> **WORK ORDER**:
All lines from the one containing "Task: Clear the Дата окончания field" through the last line of the listing should be given again exactly, with no pictures.

INFORMATION GIVEN START

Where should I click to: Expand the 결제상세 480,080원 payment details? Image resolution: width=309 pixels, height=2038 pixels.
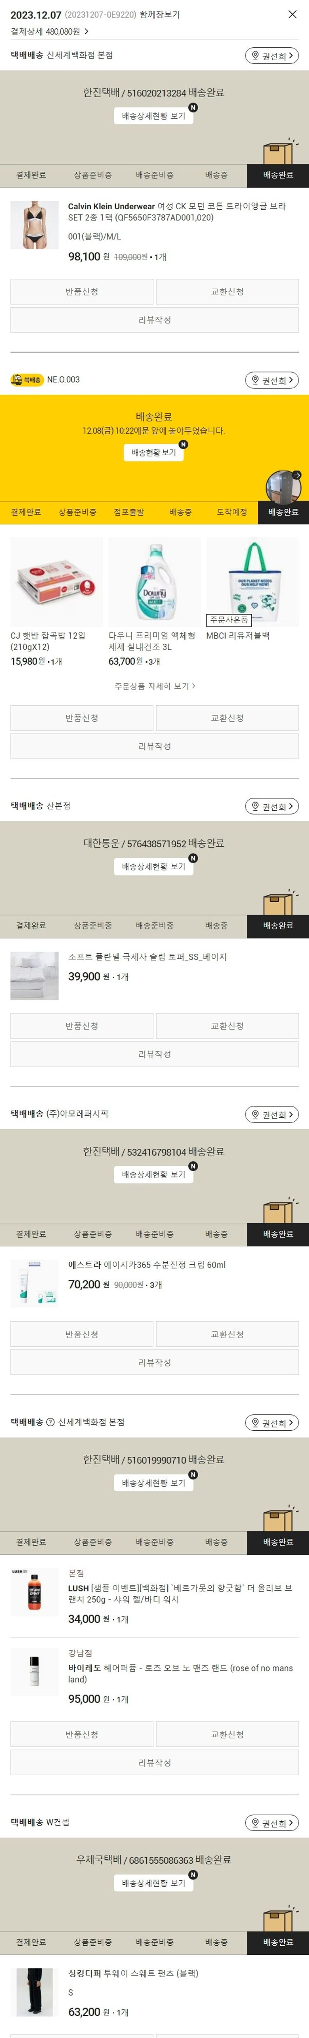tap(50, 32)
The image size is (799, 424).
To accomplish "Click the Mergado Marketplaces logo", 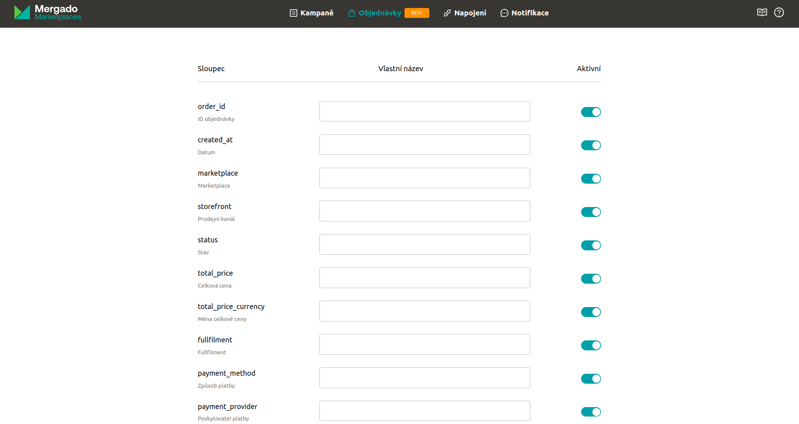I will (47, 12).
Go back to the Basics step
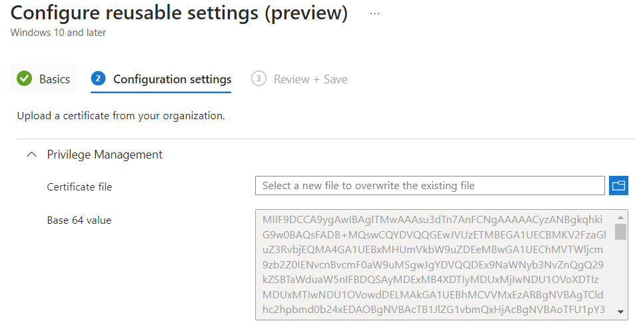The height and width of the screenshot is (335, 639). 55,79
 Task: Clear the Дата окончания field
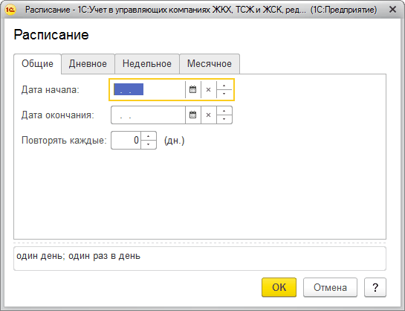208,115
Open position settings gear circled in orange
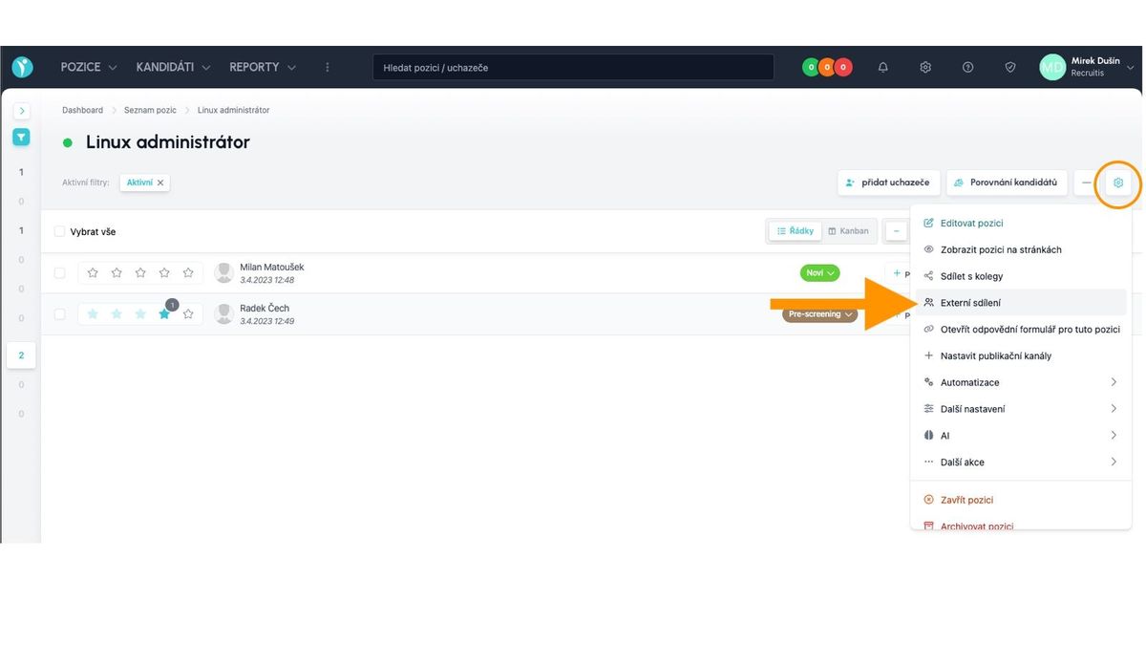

INFORMATION GIVEN END

> **ANSWER SECTION**:
 Task: Clear the Дата окончания field
208,115
Open position settings gear circled in orange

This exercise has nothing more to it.